The previous examples showed simple deadlocks, occurring between two transactions. More complex deadlocks are possible involving more than two transactions. For example, transaction 1 deadlocks trying to acquire a lock on an object held by transaction 2 who is blocked waiting on an object held by transaction 3.
To aid in analyzing complex deadlocks, the following is found in the trace messages:
Lock Target = com.tibco.ep.dtm.snippets.tuning.PromotionDeadlock$MyManagedObject:4 (3184101770:8762792:1701532994132362000:4) Write Lock Waiters = 0 Locked By: read lock (and promote waiter) held by transaction 64:1 read lock held by transaction 65:1
For each contended object, a display of the locks is included, including any promotion waiters.
If the runtime detects that a deadlock happens due to a read lock being blocked, it includes the transaction blocked waiting for the promotion.
Single node deadlocks are bad for performance because they are a source of contention, leading to lower throughput, higher latency, and higher CPU cost.
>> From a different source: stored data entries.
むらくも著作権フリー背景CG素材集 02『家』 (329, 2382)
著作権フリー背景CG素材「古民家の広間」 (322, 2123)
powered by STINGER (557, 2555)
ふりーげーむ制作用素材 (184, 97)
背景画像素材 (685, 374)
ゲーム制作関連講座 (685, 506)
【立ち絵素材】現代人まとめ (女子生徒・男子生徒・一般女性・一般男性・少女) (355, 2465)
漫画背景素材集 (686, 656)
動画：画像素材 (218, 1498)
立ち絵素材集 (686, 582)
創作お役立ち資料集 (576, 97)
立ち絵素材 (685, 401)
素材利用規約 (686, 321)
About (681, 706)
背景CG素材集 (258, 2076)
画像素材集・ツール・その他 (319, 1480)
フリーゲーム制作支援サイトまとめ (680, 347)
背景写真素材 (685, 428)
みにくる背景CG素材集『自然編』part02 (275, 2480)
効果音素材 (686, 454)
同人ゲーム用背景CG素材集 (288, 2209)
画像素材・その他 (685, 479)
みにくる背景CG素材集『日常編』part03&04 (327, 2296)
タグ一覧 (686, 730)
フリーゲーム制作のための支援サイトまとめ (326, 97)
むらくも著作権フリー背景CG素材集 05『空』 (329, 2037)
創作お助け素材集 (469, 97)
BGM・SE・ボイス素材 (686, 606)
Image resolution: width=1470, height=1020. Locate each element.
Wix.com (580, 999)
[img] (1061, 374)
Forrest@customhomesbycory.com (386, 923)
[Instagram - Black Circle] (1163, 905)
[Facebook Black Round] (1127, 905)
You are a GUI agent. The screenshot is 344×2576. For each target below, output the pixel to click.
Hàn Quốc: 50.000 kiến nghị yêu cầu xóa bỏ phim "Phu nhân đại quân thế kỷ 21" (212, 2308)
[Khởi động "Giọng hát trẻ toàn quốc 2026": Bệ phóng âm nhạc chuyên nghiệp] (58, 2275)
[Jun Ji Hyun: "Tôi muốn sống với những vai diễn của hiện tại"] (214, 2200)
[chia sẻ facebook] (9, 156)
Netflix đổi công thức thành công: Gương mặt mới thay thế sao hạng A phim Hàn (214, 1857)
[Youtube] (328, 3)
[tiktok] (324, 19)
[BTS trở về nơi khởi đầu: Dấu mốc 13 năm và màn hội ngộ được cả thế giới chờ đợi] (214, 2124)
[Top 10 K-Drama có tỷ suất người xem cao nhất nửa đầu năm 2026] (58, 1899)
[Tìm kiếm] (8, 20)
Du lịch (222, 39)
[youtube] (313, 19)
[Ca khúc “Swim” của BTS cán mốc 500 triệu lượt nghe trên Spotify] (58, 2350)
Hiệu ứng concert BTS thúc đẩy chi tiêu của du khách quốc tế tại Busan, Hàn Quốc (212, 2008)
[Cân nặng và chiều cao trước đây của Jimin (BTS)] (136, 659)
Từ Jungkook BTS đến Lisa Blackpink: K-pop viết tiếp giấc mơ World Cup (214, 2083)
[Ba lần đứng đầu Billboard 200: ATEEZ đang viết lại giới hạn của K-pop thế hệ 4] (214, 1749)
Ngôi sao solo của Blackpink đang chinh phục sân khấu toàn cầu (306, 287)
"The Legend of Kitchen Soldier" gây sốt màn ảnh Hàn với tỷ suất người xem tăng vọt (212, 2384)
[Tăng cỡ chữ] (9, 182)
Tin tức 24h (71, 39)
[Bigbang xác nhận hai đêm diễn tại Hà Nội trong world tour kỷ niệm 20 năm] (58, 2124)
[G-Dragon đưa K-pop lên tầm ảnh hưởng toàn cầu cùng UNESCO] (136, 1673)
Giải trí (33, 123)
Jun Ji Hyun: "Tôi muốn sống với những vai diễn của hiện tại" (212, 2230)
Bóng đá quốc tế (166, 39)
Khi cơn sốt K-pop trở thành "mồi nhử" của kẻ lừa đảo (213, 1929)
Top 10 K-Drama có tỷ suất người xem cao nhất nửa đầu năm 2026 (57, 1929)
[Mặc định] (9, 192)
But the deadlocks are detected immediately, because each node has a built-in transaction lock manager.
Distributed deadlocks are extremely bad for performance because they use a timeout mechanism for deadlock detection. The default setting for this timeout is 60 seconds in a production build.
The program below will generate a distributed transaction lock ordering deadlock between two transactions running across multiple nodes.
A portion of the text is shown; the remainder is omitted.